The QbD approach to analytical methods also faces several barriers, including the following:
- Current expectations of analytical technology transfer and method validation must change because current validation guidance
does not lead to methods that can always be reliably operated
- Acceptance must be gained for registration of the method performance criteria rather than the method conditions
- External guidance must be developed in this area; ICH guideline Q2(R1) requires revision (or removal) and Center for Drug
Evaluation and Research guidance must be created for analytical methods
- A common language for some of the new terms is required, including analytical method design space, analytical method control
strategy, and method performance criteria
- Analysts must learn new tools and skills
- A consistent worldwide approach is required for this initiative to be effective.
The goal of a well-characterized method development effort is to develop a reliable method that can be demonstrated with a
high degree of assurance to consistently produce data meeting predefined criteria when operated within defined boundaries.
The process detailed in this article illustrates how QbD can be applied to the development and evaluation of analytical methods.
During method development, all potential factors (the inputs) and all critical analytical responses (the outputs) are studied
to determine the relationships. Critical analytical factors are identified in an approach that parallels what is described
for process development in ICH Q8 and Q9. The QbD process outlined in this article relies on an active partnership of analytical
scientists at both the development and operational laboratories as methods are developed and as factors that lead to potential
method failures are identified and controlled. A corporate knowledge repository is required throughout the process to ensure
critical information is captured that can be reviewed and added to in the future such that lesssons learned can be applied
to the specific method under consideration and also to other similar methods being applied to other products. Such a repository
(in line with concepts described in the draft ICH Q10) will enable continuous improvement and change control of the method
to take place throughout its lifecycle.

DATA SECTION:
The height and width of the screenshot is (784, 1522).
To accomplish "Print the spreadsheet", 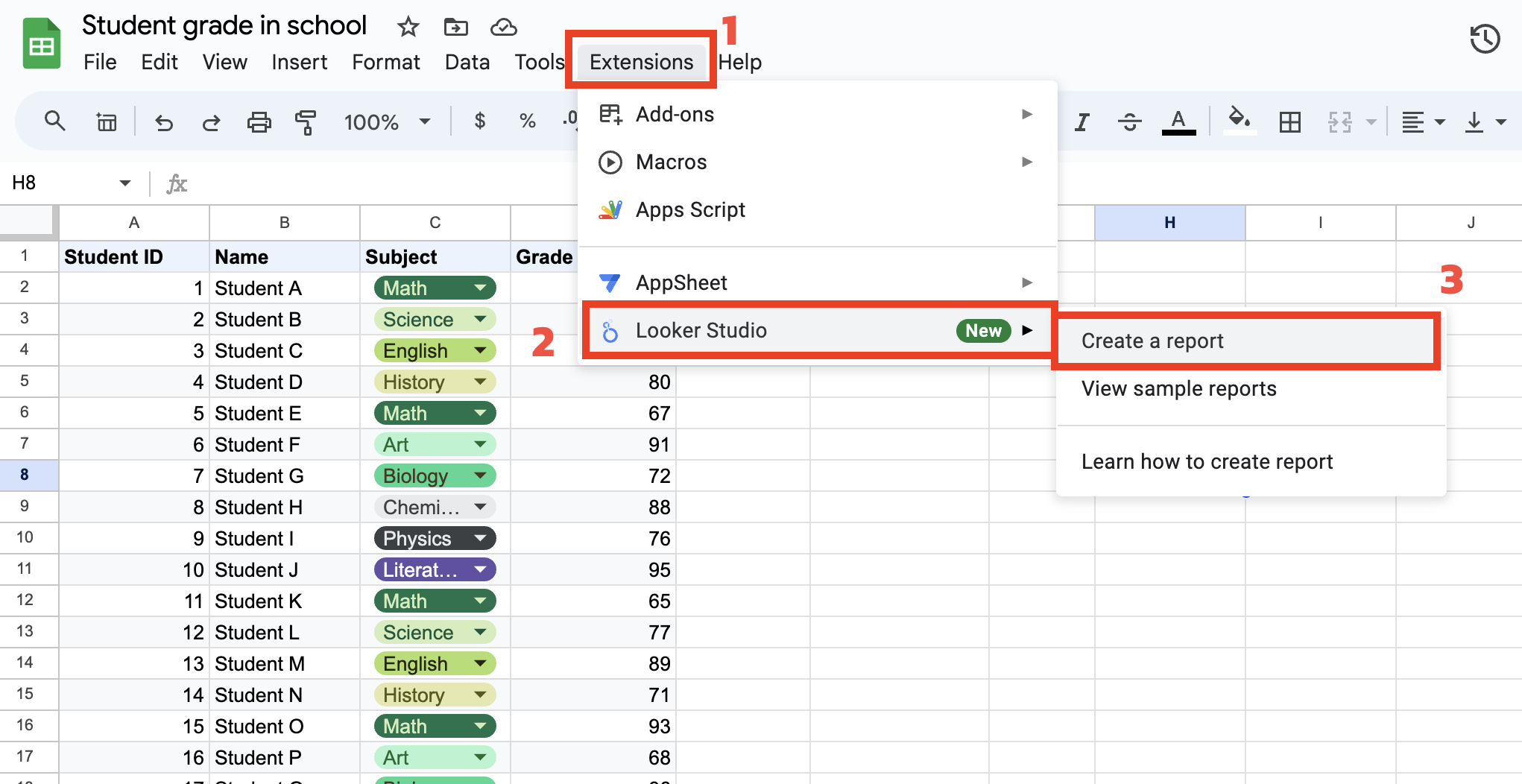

EXERCISE DIRECTIONS: List the new terms that the QbD text above says need a common language.

FINAL ANSWER:
- analytical method design space
- analytical method control strategy
- method performance criteria